This work was supported by a grant from the National Institute of Mental Health (R01MH118514).

Footnotes

Author Contributions Statements using CRediT are provided in Supplemental Table 1.

Statements of potential conflicts: Robert M. Bilder has received consulting fees and/or honoraria over the last 12 months from Atai Life Sciences, the Institute of Digital Media and Child Development, and VeraSci.
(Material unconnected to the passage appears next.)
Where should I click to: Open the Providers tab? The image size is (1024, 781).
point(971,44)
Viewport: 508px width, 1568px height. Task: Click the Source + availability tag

Dustin Wahlstrom and Louis Charles Vannier are salaried employees of Pearson Clinical Assessment, which publishes the WAIS-IV, WMS-IV, CVLT-3, and D-KEFS.

1

We use the term “instrument” here to identify each of the major sets of test measures (WAIS-IV, WMS-IV, CVLT3, D-KEFS) that were analyzed.

2

We refer to “test-specific” rather than “method” effects because original work used the term “method effects” specifically in the context of multi-trait multi-method theory by Campbell, D. T., & Fiske, D. W. (1959). Convergent and discriminant validation by the multitrait-multimethod matrix. Psychol Bull, 56(2), 81–105., in which the variation among methods was more marked than typically seen in neuropsychological test batteries. The term “test-specific” here more precisely indicates that the shared variance among indicators is likely due to features of the test that are directly shared across its different measures (e.g., different scores on WMS-IV Logical Memory are all based on learning about the same passage, and different scores on the CVLT3 are all based on learning about the same list of words). There may be additional effects of test format (e.g., using free recall versus recognition probes) that lead to shared variance. The term “method effect” thus implies a clear distinction between the methods used to obtain scores and the constructs measured by those scores when this distinction is truly blurry.